Kevin O'Connor wrote:
> Hi,
> 
> On Thu, Nov 12, 2009 at 01:20:58PM +0200, Naphtali Sprei wrote:
>> I've found a problem with the usage of SeaBIOS/gPXE in Qemu.  The
>> scenario is when failing to boot from network and falling back to
>> booting from hard-disk (-boot nc).  The cause of the problem is that
>> both SeaBIOS and gPXE (in it's installation phase) uses same stack
>> area, 0x7c00.  The gPXE code corrupts the SeaBIOS stack, so when
>> gPXE returns to SeaBIOS chaos occurs.
>>
>> Output: "qemu: fatal: Trying to execute code outside RAM or ROM at 0x00000000eb300000"
> 
> Thanks for reporting this.
> 
> We can move the SeaBIOS stack, but it's not clear to me where to move
> it to.  Bochs bios puts the top of the stack at 0x10000, but this
> could potentially conflict with the OS load to 0x7c00.  So, in SeaBIOS
> the top of stack was moved to 0x7c00 to prevent this conflict.
> 
> Maybe the gPXE developers know where the bios typically places its
> stack.
> 
> However, I'm not sure why gPXE doesn't just use the stack it was
> given, or allocate the stack space it needs with PMM.
> 
>> A simple hack/patch (attached) solves this problem, but a proper
>> patch expected from the SeaBIOS guys.

Sorry for the misleading addressee. I should have addressed the request to the gPXE project, and not SeaBIOS project.
Since the gPXE uses the services of SeaBIOS, that where the changes should be.
Thanks for CC'ing them. 

>>
>>  Enjoy,
>>
>>   Naphtali
>>
>> Patch against current SeaBIOS git
> 
> The patch isn't against SeaBIOS.  Did you mean gPXE?

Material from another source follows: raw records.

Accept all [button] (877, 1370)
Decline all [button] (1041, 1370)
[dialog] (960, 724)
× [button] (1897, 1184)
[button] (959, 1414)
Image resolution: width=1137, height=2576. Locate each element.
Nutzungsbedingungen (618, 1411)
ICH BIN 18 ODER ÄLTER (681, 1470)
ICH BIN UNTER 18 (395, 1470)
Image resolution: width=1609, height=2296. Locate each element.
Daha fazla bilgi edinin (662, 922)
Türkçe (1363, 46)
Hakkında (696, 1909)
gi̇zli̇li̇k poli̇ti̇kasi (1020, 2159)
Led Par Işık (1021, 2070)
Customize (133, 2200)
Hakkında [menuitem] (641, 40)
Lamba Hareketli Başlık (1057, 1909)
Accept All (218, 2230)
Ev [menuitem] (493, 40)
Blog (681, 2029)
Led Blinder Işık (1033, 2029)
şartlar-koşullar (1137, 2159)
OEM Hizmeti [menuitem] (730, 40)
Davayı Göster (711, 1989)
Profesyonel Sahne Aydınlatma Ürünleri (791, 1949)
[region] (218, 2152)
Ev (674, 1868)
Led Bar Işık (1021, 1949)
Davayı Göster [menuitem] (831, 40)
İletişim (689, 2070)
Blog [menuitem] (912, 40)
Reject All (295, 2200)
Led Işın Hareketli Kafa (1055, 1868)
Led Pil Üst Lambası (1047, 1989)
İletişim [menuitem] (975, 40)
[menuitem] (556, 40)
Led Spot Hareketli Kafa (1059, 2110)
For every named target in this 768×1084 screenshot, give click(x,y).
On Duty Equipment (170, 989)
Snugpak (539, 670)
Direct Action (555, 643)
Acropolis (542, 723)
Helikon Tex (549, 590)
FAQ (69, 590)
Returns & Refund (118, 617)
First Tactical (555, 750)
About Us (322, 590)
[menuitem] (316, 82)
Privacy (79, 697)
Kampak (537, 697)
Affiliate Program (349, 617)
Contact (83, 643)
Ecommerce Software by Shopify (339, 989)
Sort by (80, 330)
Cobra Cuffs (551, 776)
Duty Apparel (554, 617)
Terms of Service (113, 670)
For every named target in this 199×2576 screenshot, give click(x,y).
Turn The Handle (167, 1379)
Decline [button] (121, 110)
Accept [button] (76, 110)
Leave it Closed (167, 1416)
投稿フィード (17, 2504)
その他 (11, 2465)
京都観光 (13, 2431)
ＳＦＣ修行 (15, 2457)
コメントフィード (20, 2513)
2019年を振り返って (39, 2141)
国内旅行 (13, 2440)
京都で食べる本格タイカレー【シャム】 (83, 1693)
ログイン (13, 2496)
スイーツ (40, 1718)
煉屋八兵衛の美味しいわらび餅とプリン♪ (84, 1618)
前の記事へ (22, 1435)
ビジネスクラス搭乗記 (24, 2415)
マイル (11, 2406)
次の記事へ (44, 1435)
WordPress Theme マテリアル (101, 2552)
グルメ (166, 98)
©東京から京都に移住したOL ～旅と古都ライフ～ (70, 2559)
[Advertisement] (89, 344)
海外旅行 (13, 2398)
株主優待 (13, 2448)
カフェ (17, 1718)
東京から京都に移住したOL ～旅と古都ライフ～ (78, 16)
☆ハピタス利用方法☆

Sure, my mistake, against gPXE.

> 
> -Kevin
Avi Kivity - Nov. 16, 2009, 1:36 p.m.
On 11/14/2009 09:47 PM, Kevin O'Connor wrote:
> Hi,
>
> On Thu, Nov 12, 2009 at 01:20:58PM +0200, Naphtali Sprei wrote:
>    
>> I've found a problem with the usage of SeaBIOS/gPXE in Qemu.  The
>> scenario is when failing to boot from network and falling back to
>> booting from hard-disk (-boot nc).  The cause of the problem is that
>> both SeaBIOS and gPXE (in it's installation phase) uses same stack
>> area, 0x7c00.  The gPXE code corrupts the SeaBIOS stack, so when
>> gPXE returns to SeaBIOS chaos occurs.
>>
>> Output: "qemu: fatal: Trying to execute code outside RAM or ROM at 0x00000000eb300000"
>>      
> Thanks for reporting this.
>
> We can move the SeaBIOS stack, but it's not clear to me where to move
> it to.  Bochs bios puts the top of the stack at 0x10000, but this
> could potentially conflict with the OS load to 0x7c00.  So, in SeaBIOS
> the top of stack was moved to 0x7c00 to prevent this conflict.
>
> Maybe the gPXE developers know where the bios typically places its
> stack.
>
> However, I'm not sure why gPXE doesn't just use the stack it was
> given, or allocate the stack space it needs with PMM.
>    

Something that is likely related, I am seeing reboot failures in 
seabios's pmm_free.  Immediately after loading gpxe, seabios is in an 
endless loop there, likely due to memory corruption.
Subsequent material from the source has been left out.